Pourtant l’article montre qu’une réalité pratique très différente a cohabité avec les déclarations officielles.
On peut se demander dans quelle mesure le système qui s’est mis à vivre n’a pas abouti à un art de la manipulation visant à faire adhérer spontanément les employés au attentes managériales. Nous découvrons une fabrique du consentement qui n’est pas sans rappeler celle que Edward Bernays a nommée « relations publiques » pour remplacer le terme de « propagande ». Des informateurs ont été mis en place pour donner des appréciations personnelles sur leurs collègues et pour favoriser une adhésion aux besoins managériaux (les rôles journalistiques). Un système ingénieux de prise de décisions « libres » est pourtant en place. Tous semblent en pratique « libres » d’adhérer pleinement à des idées suggérées par des collègues proches du management. Les managers de proximité assurent même une fonction de représentants du personnel dont le rôle serait de « veiller à la bonne application de la philosophie et de l’organisation de l’entreprise ». (extrait de CCE)

 

Les écarts de règles sont assumées et expliqués avec un certain panache qui n’est pas sans rappeler Belmondo : Einstein ayant démontré que les règles valant pour l’infiniment grand ne sont pas les mêmes que celles de l’infiniment petit, les patrons du groupe Hervé estiment que le contexte très différent des grands dirigeants entraine des règles différentes. 

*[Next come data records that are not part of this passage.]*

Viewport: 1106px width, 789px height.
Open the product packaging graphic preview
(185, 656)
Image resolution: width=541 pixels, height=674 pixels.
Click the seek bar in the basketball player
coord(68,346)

J’étais perplexe à la fin de ce chapitre. Si je reprends les trois domaines que monsieur Hervé souhaite impacter, je peux estimer que le système de fabrique du consentement influencé fonctionne du point de vue performance économique (l’auteur fait le lien avec le patrimoine de 140 millions d’euros que la famille Hervé a constitué), du point de vue gouvernement politique et managérial (les gens adhèrent en douceur à la stratégie des leaders), pas du point de vue philosophique et social (les personnes ne choisissent pas réellement et ne développent pas leur auto-gouvernance).

Le rapport de puissance entre un employé et un leader qui concentre tant de pouvoir sans s’appliquer les règles ne permet pas manifestement pas « la mise à égalité des membres » recherchée.

L’auteur est à la fois juge et partie vu qu’il a passé 6 ans dans l’entreprise dans un poste de philosophe interne en charge d’apprendre au fils repreneur la philosophie de l’entreprise. Par conséquent, si le groupe Hervé souhaite répondre, nous serons intéressés de lire leur point de vue ici.

La question avec laquelle je reste est : si le patron s’appliquait les règles qu’il impose aux autres, la coopération à parité serait-elle envisageable ?

Et vous ? Observez vous une application uniforme des règles ? Ce que vous observez vous parait il bénéfique ?
Nous vous souhaitons de bonnes réflexions dans vos équipes.